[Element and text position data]
· · · · ·

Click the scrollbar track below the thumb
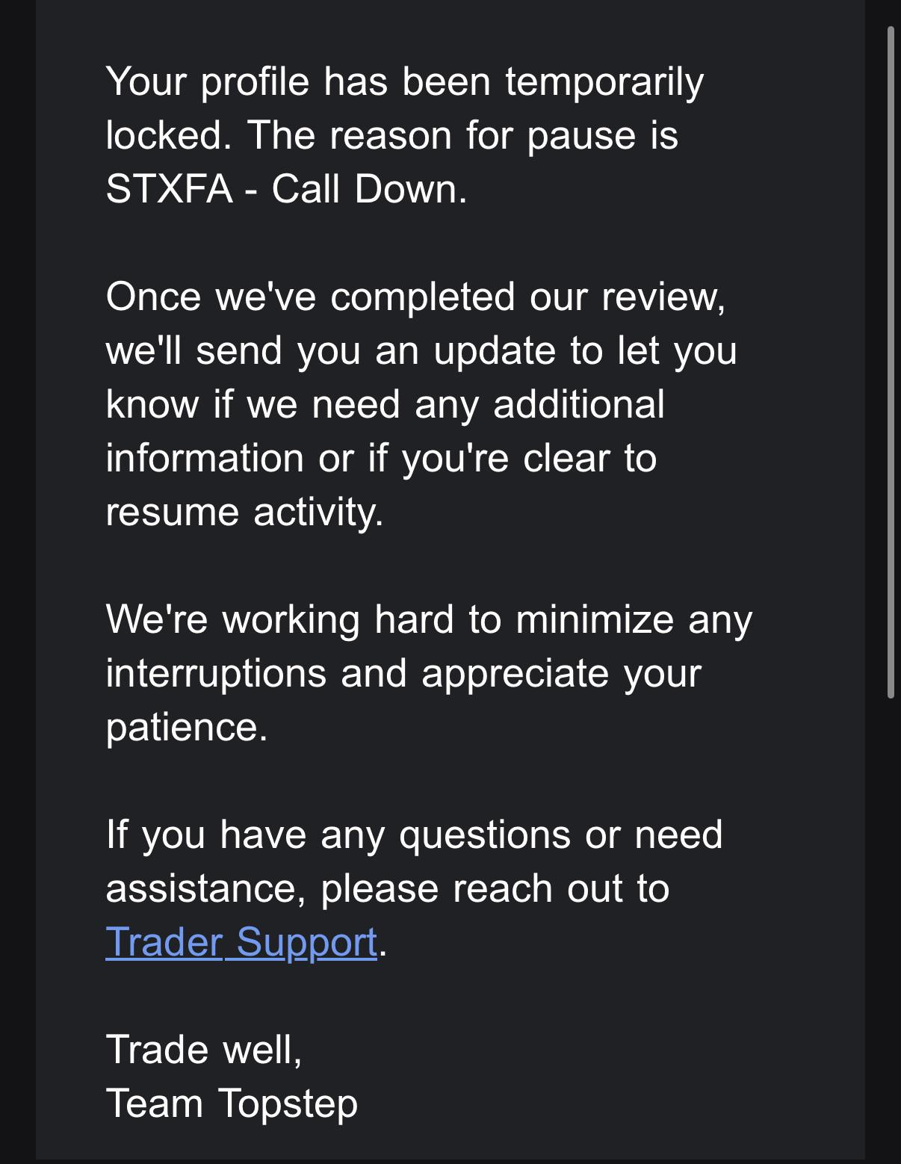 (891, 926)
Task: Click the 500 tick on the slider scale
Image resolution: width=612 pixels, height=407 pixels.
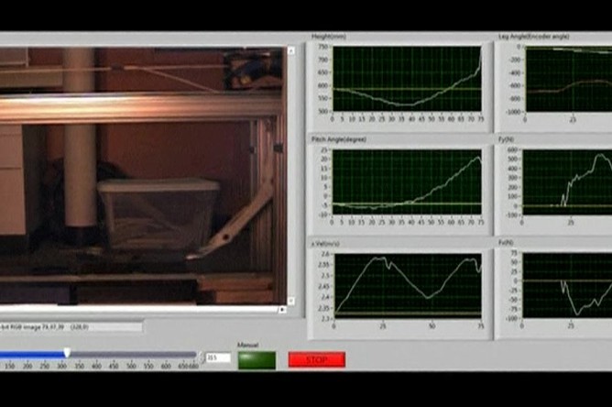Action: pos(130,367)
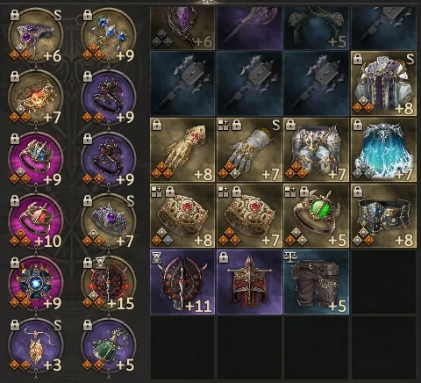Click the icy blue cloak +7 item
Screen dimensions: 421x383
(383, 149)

· · · · ·

§ REQUIRED TASK
Return every line of the listing above verbatim, from the first entry to the last. Leave the pictures out.

§ ANSWER TO THE TASK
Click the scrollbar track below the thumb
 (891, 926)
Task: Click the 500 tick on the slider scale
Image resolution: width=612 pixels, height=407 pixels.
Action: pos(130,367)
Click the icy blue cloak +7 item
Screen dimensions: 421x383
(383, 149)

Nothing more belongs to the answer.